Action Billon a déjà reçu des agronomes, dont ceux précités. « Leur grande expertise nous a toujours permis de débattre et d’avancer dans nos pratiques, que l’on soit d’accord avec eux ou pas », écrivent les administrateurs, qui demandent la réintégration de M. Robert et de permettre aux conseillers agronomes du ministère de diffuser leur savoir en toute liberté d’expression.

Marcher sur des œufs

M. Ridel explique que les producteurs font appel à des agronomes qui travaillent auprès du secteur privé et d’autres, qui sont indépendants. « Je travaille avec les deux; on essaie de faire la part des choses. D’un côté, les agronomes liés connaissent très bien leurs produits. Ils ont certaines qualités que les agronomes non liés n’ont pas, mais les non-liés, ils ont d’autres qualités; on sait qu’ils ne sont pas liés », glisse le Césairois.
Invité à réagir à l’inquiétude de « la disparition d’une expertise indépendante » manifestée par l’Association des conseillers en agroenvironnement du Québec à la suite de l’affaire Louis Robert, M. Ridel a livré cette réponse : « Les agronomes liés vont travailler fort pour trouver des techniques mettant en valeur leurs produits; ça, c’est très bien, mais peut-être qu’on n’en a pas toujours tant besoin. C’est le fun d’avoir une autre opinion pour recontextualiser certains aspects ».

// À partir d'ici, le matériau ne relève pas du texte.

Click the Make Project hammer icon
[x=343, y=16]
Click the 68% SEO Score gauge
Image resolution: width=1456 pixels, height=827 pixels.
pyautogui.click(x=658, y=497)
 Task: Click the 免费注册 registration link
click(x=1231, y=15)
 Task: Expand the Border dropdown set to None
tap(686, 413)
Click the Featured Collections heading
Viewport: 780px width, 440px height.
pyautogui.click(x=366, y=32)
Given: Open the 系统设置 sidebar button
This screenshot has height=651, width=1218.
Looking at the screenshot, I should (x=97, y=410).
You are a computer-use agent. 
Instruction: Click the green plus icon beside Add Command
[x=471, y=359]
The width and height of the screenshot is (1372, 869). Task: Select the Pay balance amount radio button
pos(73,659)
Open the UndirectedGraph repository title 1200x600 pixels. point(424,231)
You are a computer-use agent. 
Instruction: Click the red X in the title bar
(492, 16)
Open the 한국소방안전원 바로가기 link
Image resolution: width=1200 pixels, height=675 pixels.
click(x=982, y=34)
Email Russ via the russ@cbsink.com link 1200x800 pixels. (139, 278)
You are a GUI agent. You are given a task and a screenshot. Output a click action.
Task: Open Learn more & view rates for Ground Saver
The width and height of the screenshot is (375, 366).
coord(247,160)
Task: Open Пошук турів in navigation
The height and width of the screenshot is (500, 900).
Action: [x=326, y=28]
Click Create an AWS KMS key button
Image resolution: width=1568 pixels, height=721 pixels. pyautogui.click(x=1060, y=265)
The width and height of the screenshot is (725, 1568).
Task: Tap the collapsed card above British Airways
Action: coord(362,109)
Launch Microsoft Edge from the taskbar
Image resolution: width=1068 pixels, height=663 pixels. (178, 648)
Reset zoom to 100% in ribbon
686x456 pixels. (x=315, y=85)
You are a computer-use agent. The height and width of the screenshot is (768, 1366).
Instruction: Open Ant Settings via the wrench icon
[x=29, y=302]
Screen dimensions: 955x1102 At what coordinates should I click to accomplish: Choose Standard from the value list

« Le Lumivia est celui qui va remplacer les néonics; au lieu d’être mauvais pour les abeilles, il est mauvais pour la vie aquatique et les poissons ». – Jean-François Ridel

M. Ridel fait affaire avec Groupe Conseil de Beloeil, un organisme qui dit « encourager les services-conseils indépendants ». Il cite l’exemple d’un fermier qui doit gérer l’utilisation du fumier. « Il faut avoir un plan environnemental fait par un affilié ou un non-affilié, sauf que les agronomes affiliés n’aiment pas trop le faire, car ils ne font pas beaucoup d’argent avec ça. Dans mon cas, ça ne les intéresse pas, (alors) je fais affaire avec un non-affilié, donc je fais affaire avec les deux en même temps. »
On sait que certains insecticides ont été éliminés. « Sur le plan des insecticides, on parle de traitement de semences, les néonics – certains appellent ça les tueurs d’abeilles -. Ce qui est intéressant dans l’étude de Geneviève Labrie, ajoute M. Ridel, qui a été utilisée en Ontario, c’est que leur emploi n’est nécessaire que dans 4 % des cas en grandes cultures. »
Les néonicotinoïdes ont été remplacés par un autre insecticide « pour contrer un petit ver dans le sol qui mange les semences, explique M. Ridel. C’est ça qu’on veut éliminer, car, en général, il est attiré par le fumier quand la terre est froide. Le Lumivia est celui qui va remplacer les néonics; au lieu d’être mauvais pour les abeilles, il est mauvais pour la vie aquatique et les poissons ».

Des avancées?

« J’ai l’impression que l’utilisation des insecticides a beaucoup diminué au cours des dernières années à la suite de tous les efforts que le gouvernement fait pour nous informer des méthodes alternatives pour s’en passer », souligne le producteur, qui recommande vivement aux agriculteurs de consulter le site Sage pesticides, un outil réalisé par le ministère de l’Agriculture et celui de l’Environnement, ainsi que l’Institut national de santé publique du Québec.